The fuzzy local information C-means clustering algorithm (FLICM) is an important robust fuzzy clustering segmentation method, which has attracted considerable attention over the years. However, it lacks certain robustness to high noise or severe outliers. To improve the accuracy and robustness of the FLICM algorithm for images corrupted by high noise, a novel fuzzy local information c-means clustering utilizing total Bregman divergence (TFLICM) is proposed in this paper. The total Bregman divergence is modified by the local neighborhood information of sample to further enhance the ability to suppress noise, and then modified total Bregman divergence is introduced into the FLICM to construct a new objective function of robust fuzzy clustering, and the iterative clustering algorithm with high robustness is obtained through optimization theory. The convergence of the TFLICM algorithm is proved by the Zangwill theorem. In addition, the validity of the TFLICM algorithm applied in noise image segmentation is explained by means of sample weighting fuzzy clustering. Meanwhile, the generalized total Bregman divergence unifies the Bregman divergence with the total Bregman divergence and enhances the universality of the TFLICM algorithm applied in segmenting complex medical and remote sensing images. Some experimental results show that the TFLICM algorithm can obtain better segmentation quality and stronger anti-noise robustness than the existing FLICM algorithm. (C) 2020 Elsevier B.V. All rights reserved.

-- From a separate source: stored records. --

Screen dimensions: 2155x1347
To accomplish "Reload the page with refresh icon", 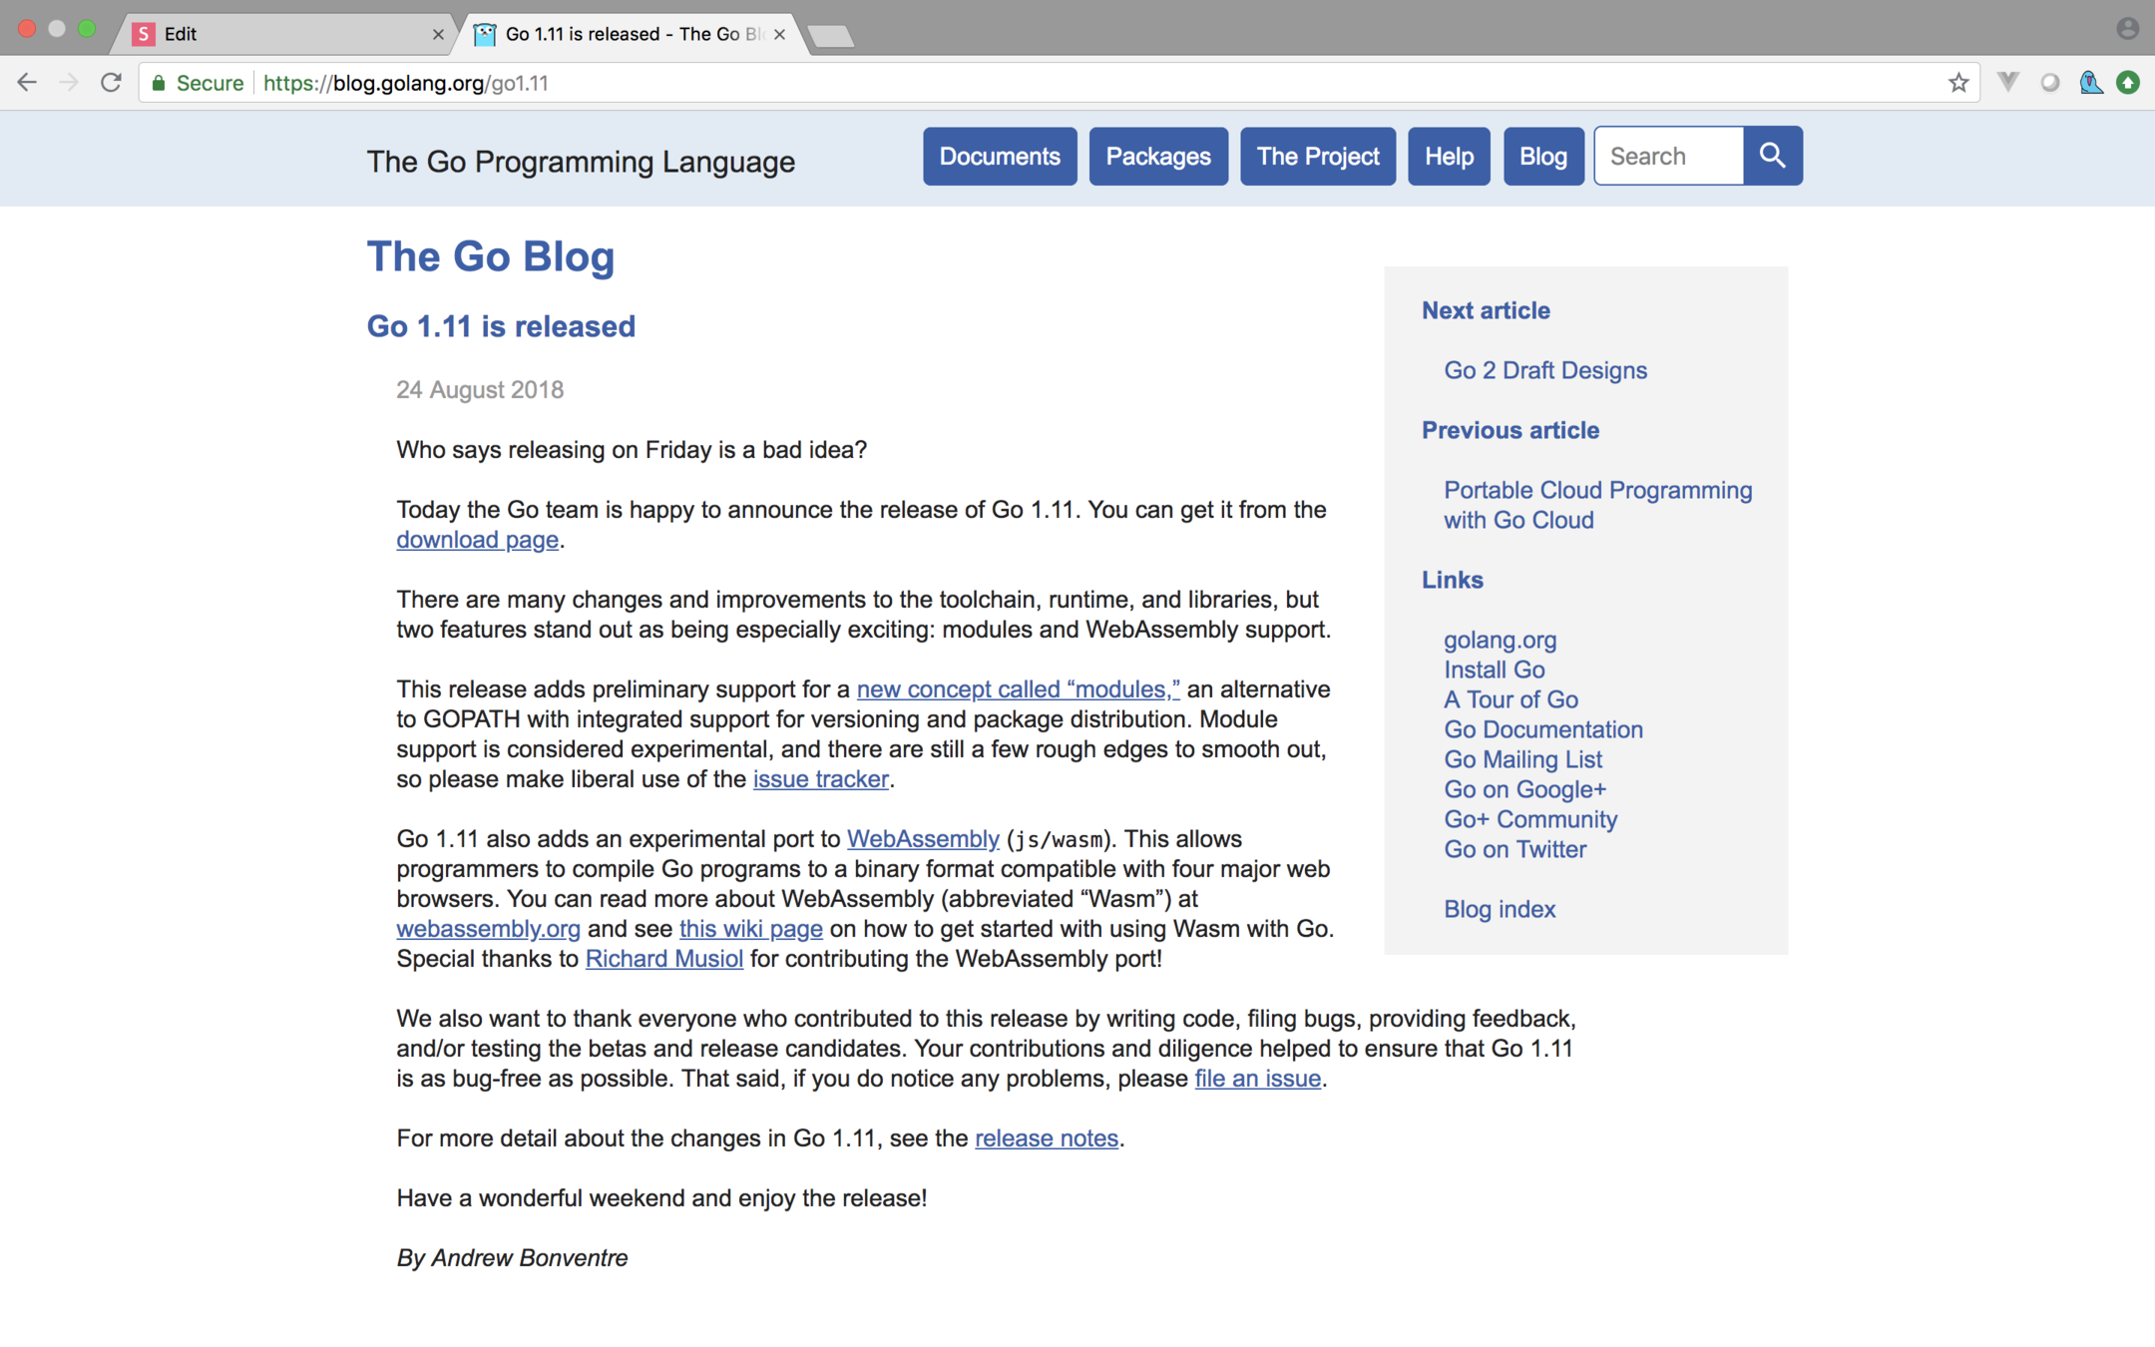I will [x=111, y=83].
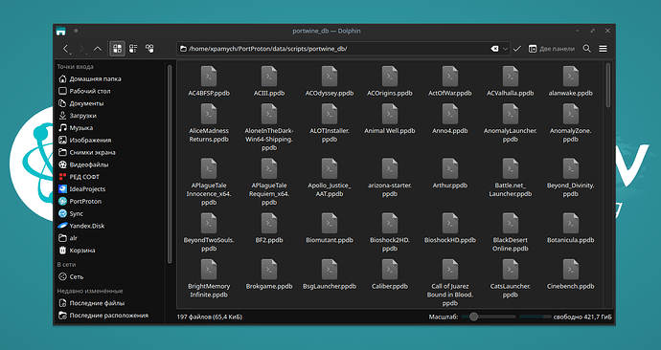Confirm location with the checkmark icon
The height and width of the screenshot is (350, 661).
pos(517,49)
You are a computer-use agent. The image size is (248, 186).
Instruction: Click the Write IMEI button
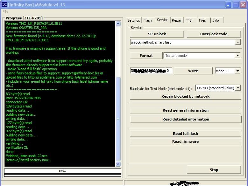[x=193, y=71]
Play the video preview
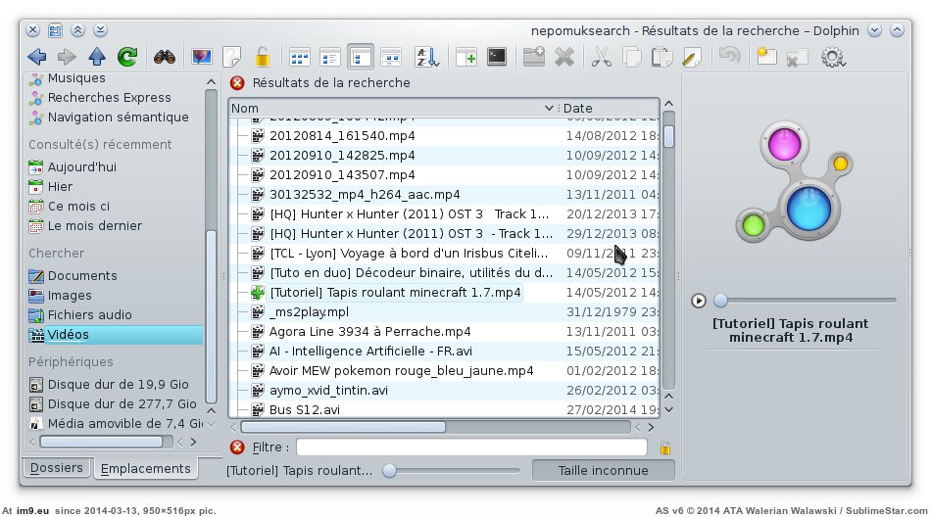The image size is (931, 517). [x=699, y=301]

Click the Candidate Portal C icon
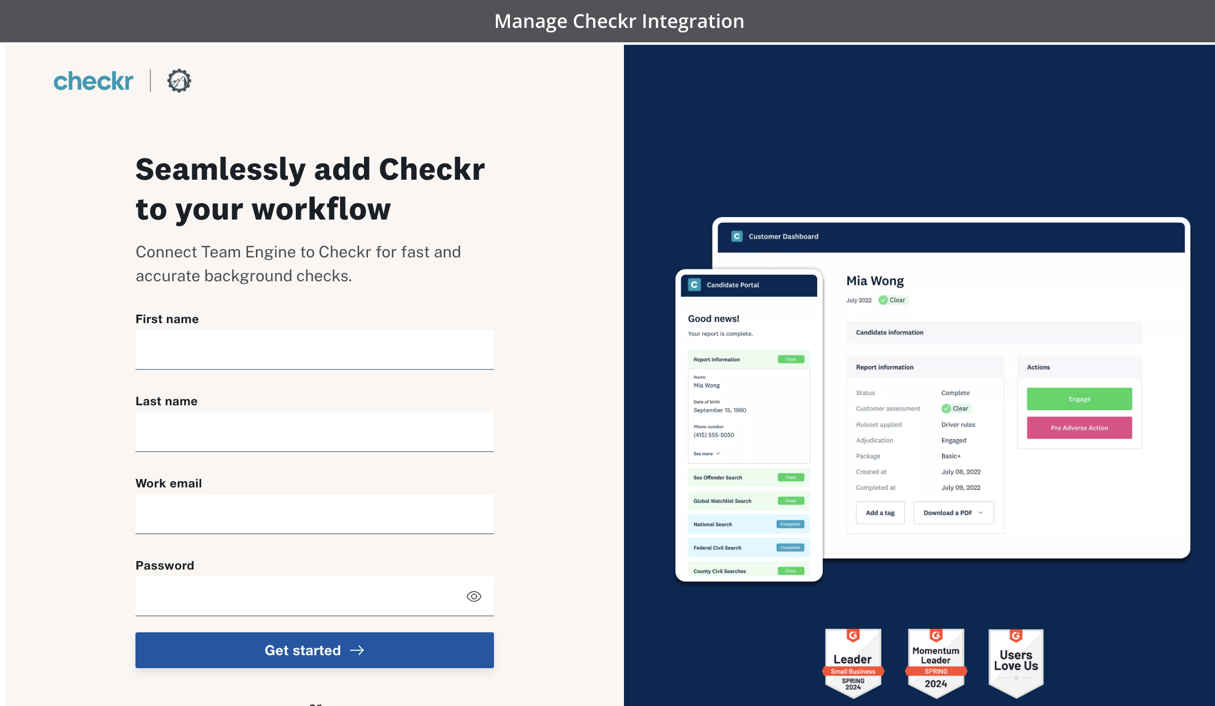coord(694,285)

机译:模糊本地信息C-Means聚类算法(FLICM)是一种重要的强大模糊聚类分割方法,这些分割方法在多年来引起了相当大的关注。但是,它对高噪音或严重异常值缺乏某些稳健性。为了提高由高噪声损坏的图像损坏的FLICM算法的准确性和稳健性,本文提出了一种新的模糊本地信息C-MEARE集群利用总BREGMAN发散(TFLICM)。通过样本的本地邻域信息来修改总Bregman分歧,以进一步增强抑制噪声的能力,然后将修改的总Bregman发散引入FLICM以构建鲁棒模糊聚类的新客观函数,以及迭代聚类算法通过优化理论获得高稳健性。 Zangwill定理证明了TFLICM算法的收敛。另外,通过样本加权模糊聚类解释噪声图像分割中应用于噪声图像分割的TFLICM算法的有效性。同时,广义的总Bregman分歧统一促使Bregman发散的差异性偏差,增强了在分段复杂的医疗和遥感图像中应用的TFLICM算法的普遍性。一些实验结果表明,TFLICM算法可以获得比现有的FLICM算法更好的分割质量和更强的抗噪声鲁棒性。 (c)2020 Elsevier B.V.保留所有权利。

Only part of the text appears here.